Il y a un an, j’écrivais pour la première fois sur mon expérience au sein du Beit Project, entourée de personnes que j’admire, et d’autres que j’ai aujourd’hui la chance de considérer comme des amis. Aujourd’hui, je reprends la plume avec un regard différent, plus exigeant, mais aussi plus passionnant.
Cette fois, j’ai pris la relève d’un rôle que j’observais autrefois à distance, lors de mon parcours comme facilitatrice. La coordination, je m’en rends compte, c’est comme avoir un superpouvoir. Plus j’avance, plus je perçois les fils invisibles qui relient toutes les pièces entre elles : l’attention, l’anticipation, l’adaptation constante. Nous sommes encore dans la phase de préparation, et tout n’est pas simple, mais je me sens confiante. Je sais que nous ferons, encore une fois, un beau projet. J’ai une immense confiance en cette équipe : dans chaque tâche, je ressens la même énergie, la même envie d’avancer ensemble, une motivation qui me porte chaque jour.
Nous avons aussi la chance d’être entourés de formidables partenaires locaux (l’Institut Français, Bayt Dakira, Association Essaouira-Mogador, Association Argania, Fondation TAMKEEN).
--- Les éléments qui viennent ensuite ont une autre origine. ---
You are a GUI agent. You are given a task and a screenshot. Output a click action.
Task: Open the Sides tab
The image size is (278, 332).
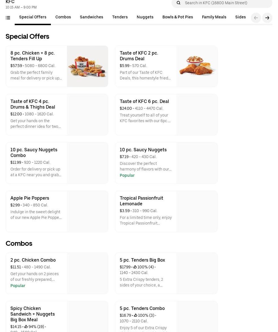[x=240, y=17]
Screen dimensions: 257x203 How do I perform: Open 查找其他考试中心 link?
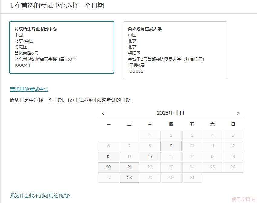[29, 89]
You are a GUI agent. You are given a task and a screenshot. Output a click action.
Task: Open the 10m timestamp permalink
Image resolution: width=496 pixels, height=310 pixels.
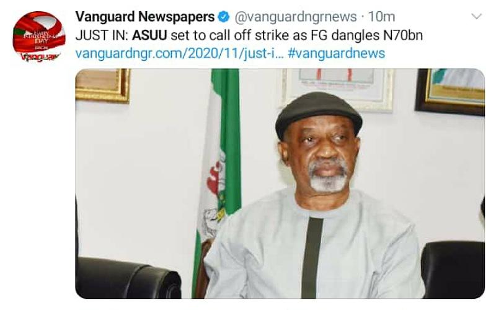(382, 17)
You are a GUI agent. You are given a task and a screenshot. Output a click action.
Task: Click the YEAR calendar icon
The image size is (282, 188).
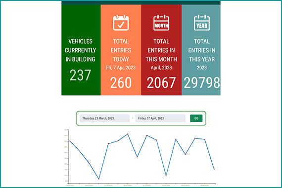202,23
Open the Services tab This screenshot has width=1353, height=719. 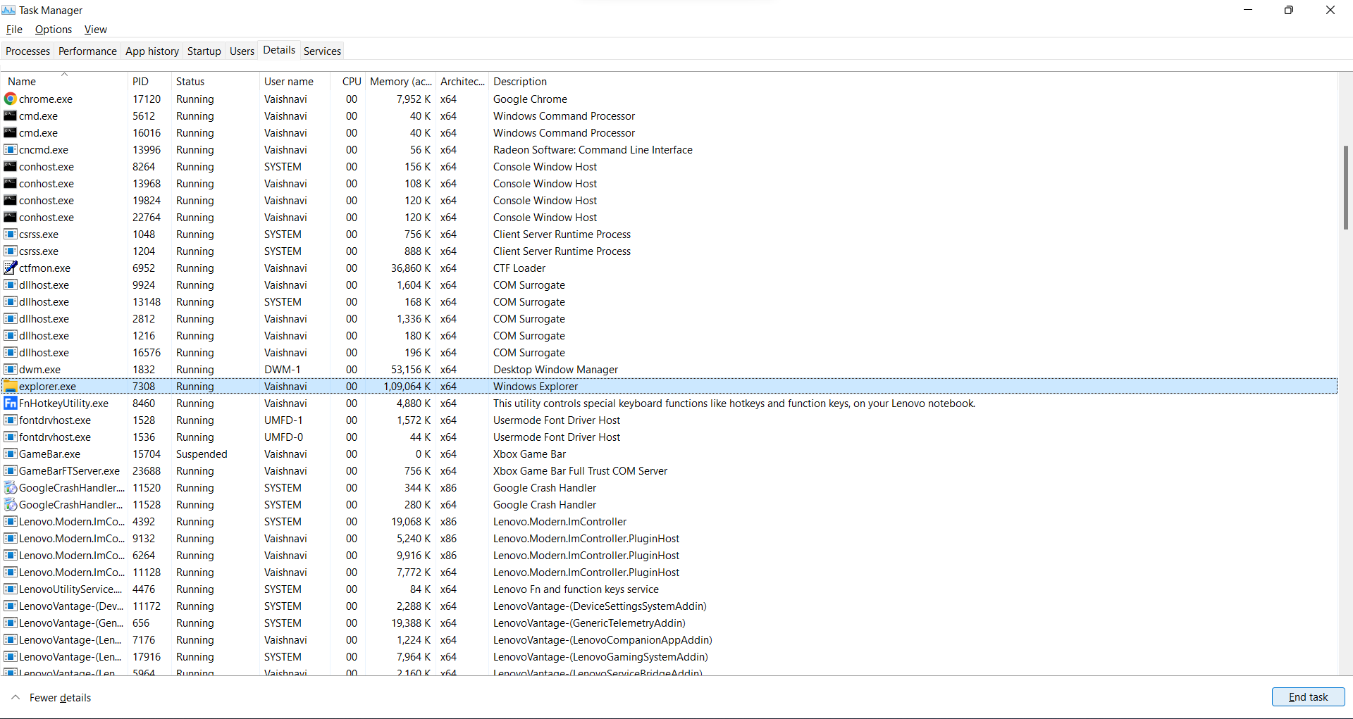(x=322, y=51)
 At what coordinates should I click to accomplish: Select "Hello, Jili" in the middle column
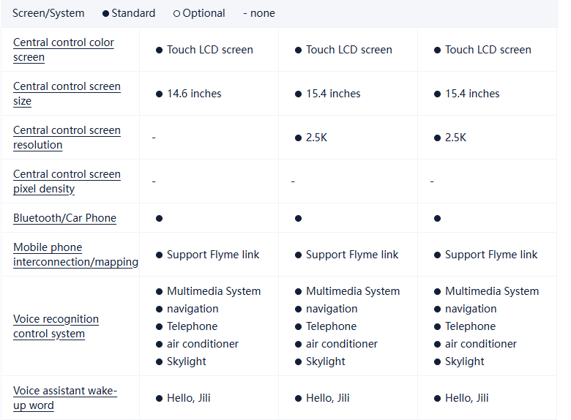pyautogui.click(x=327, y=398)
Leur accueil ne se contente pas de faciliter le projet ; il en façonne l’atmosphère, rendant chaque échange plus sincère et plus vivant. Leur soutien constitue la base de ce qui, j’en suis sûre, deviendra une très belle aventure.
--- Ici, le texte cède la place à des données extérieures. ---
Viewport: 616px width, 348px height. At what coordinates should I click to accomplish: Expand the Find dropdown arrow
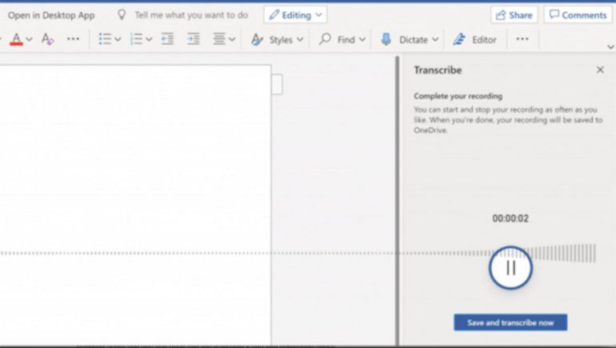(x=362, y=39)
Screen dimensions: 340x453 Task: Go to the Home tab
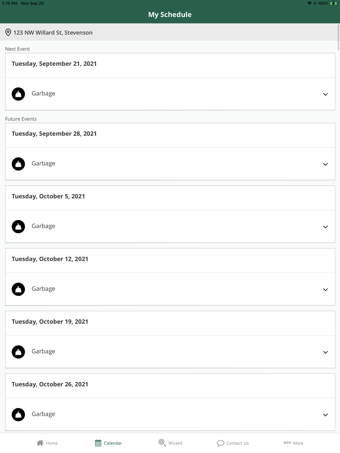coord(47,443)
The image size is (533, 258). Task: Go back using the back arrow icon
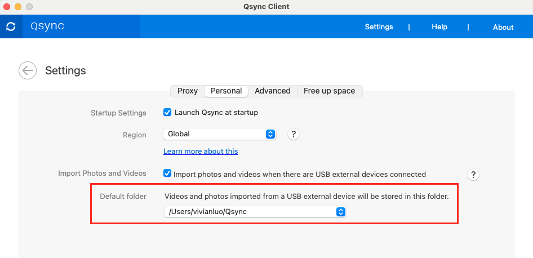tap(28, 70)
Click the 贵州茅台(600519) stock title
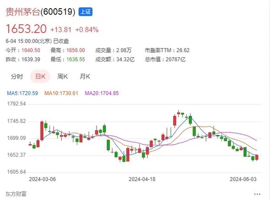The image size is (270, 201). [40, 12]
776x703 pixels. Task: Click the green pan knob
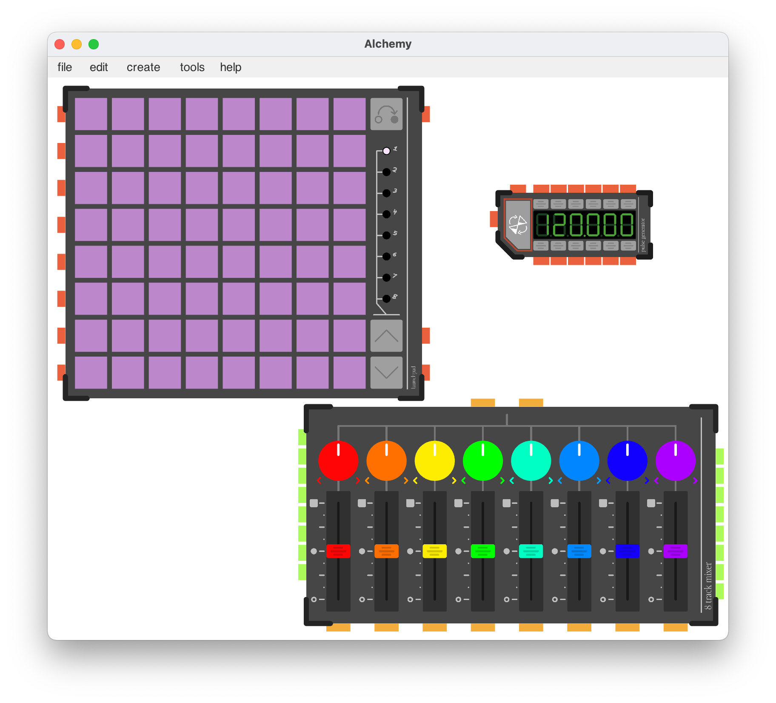click(482, 461)
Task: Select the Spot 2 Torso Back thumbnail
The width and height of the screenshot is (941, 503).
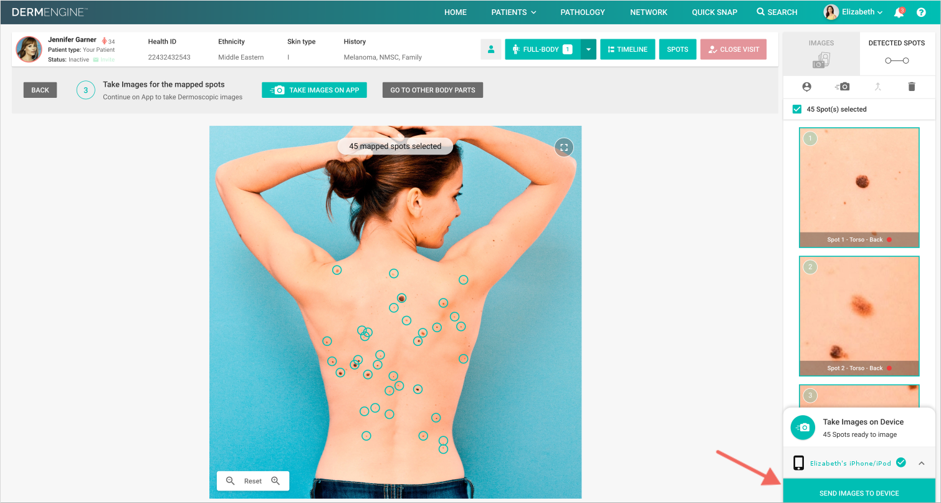Action: (x=859, y=316)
Et puis, il y a Essaouira, une ville qui vous attire sans prévenir. Il y a quelque chose de fascinant dans son rythme, dans l’air marin, dans la poésie silencieuse du quotidien, dans les sourires croisés au détour des rues, dans les couchers de soleil et les pêcheurs du port. C’est le cadre idéal pour réfléchir, se relier, et sentir la ville devenir, elle aussi, partie prenante de l’expérience.
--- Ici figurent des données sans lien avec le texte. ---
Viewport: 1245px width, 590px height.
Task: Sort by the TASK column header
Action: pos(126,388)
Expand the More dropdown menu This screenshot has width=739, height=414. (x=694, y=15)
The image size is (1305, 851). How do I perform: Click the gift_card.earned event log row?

Endosser ce rôle m’a permis de voir The Beit Project sous un angle plus large, tout en restant fidèle à son essence : des rencontres porteuses de sens, des réflexions partagées et des liens humains. C’est une autre forme de responsabilité, mais qui résonne profondément avec les raisons pour lesquelles j’ai rejoint ce projet.
Les sessions urbaines à Essaouira débuteront le 26 mars et se termineront le 14 avril.